The genomic test being used to analyse patient samples – a real-time RT-PCR diagnostic panel test -takes just 4-6 hours to run.
This, and other similar tests work by firstly copying the virus RNA into DNA (using reverse transcriptase – the ‘RT’ in RT-PCR). This is then copied many times using an enzyme that builds DNA (this is the ‘PCR’: polymerase chain reaction). Next, small pieces of DNA called primers are added – these are designed by looking at the viral genome sequence and selecting sections that are unique to 2019-nCoV but are resistant to mutation, so will not vary between samples taken from different patients. The presence or absence of fluorescence indicates whether the sample contains 2019-nCoV.
The race to develop a vaccine
Less than two months after the first confirmed case of the virus, researchers are already working to create a vaccine.
The decoded virus genomes can offer researchers an understanding of the similarities and differences between the Wuhan coronavirus and previous viruses such as SARS and MERS.
The Coalition for Epidemic Preparedness Innovations (CEPI) in Oslo, Norway, is working on a vaccine which it hopes will be ready for clinical testing in 16 weeks, and for deployment in six to eight months. If they succeed this would represent a huge improvement over the timescales in previous epidemics: the first SARS vaccine did not enter clinical trials until 20 months after the genome was published.

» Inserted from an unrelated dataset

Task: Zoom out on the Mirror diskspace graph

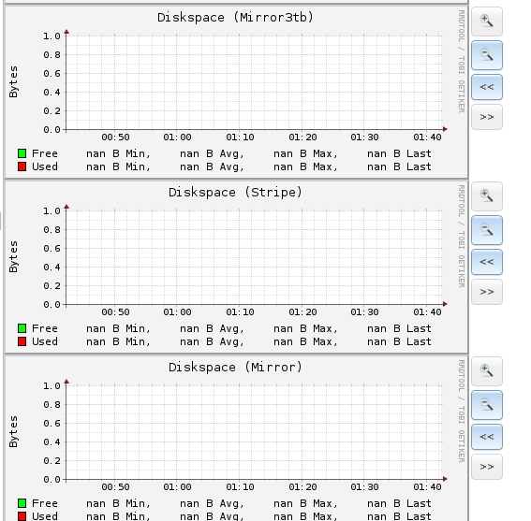Action: (x=487, y=405)
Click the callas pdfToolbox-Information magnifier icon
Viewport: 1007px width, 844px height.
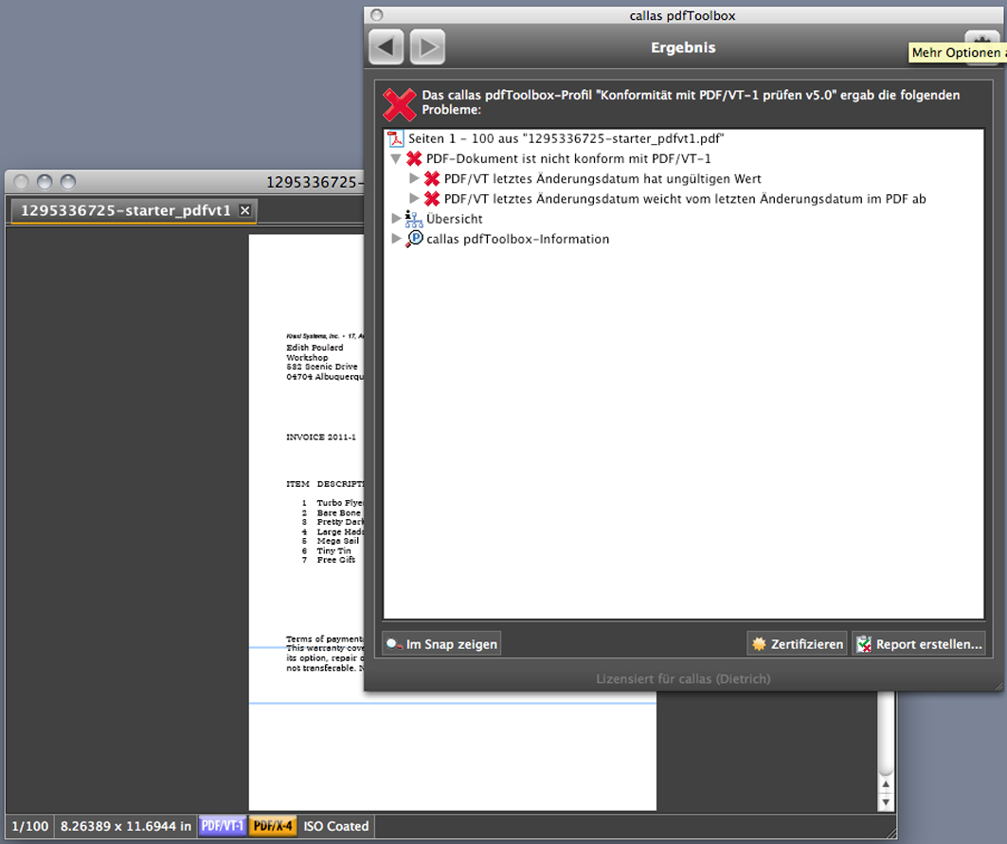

“This is an extremely ambitious timeline and even if we are successful – and there can be no guarantee – there will be further challenges to navigate before we can make vaccines widely available,” said CEPI’s CEO, Dr Richard Hatchett.
Tapping into existing treatments
Understanding the virus’s genome has also helped investigators who are looking at whether any existing medications could benefit patients infected with 2019-nCoV. They do this by searching for similarities between the genomes of coronavirus and other viruses, and then trialling the use of medications that are effective in these other, similar viruses. Speed is the major advantage, both in that scientists get hold of this information more quickly and in faster treatment for patients.
A letter published in Nature reported the results of testing seven antiviral medications on in vitro samples of the Wuhan virus, and recommended two, remdesivir and chloroquine, for trials in coronavirus patients. These medicines have already been tested in humans and have already been shown to have an acceptable safety record.
Chloroquine is predominantly used as an anti-malarial drug; it is safe, inexpensive and widely available. Remdesivir was developed as a therapy for Ebola, and although not yet approved it has passed phase one and two clinical trials. It targets RNA-dependent RNA polymerase, a protein essential to replication in viruses with RNA-based genomes, such as coronaviruses, and which genomic analyses suggests is highly conserved in 2019-nCoV.
Other antiviral drugs, including several antivirals used in the treatment of HIV, have been suggested, based on in-vitro and machine-learning analyses. A combination of lopinavir and ritonavir has been trialled in a Chinese hospital.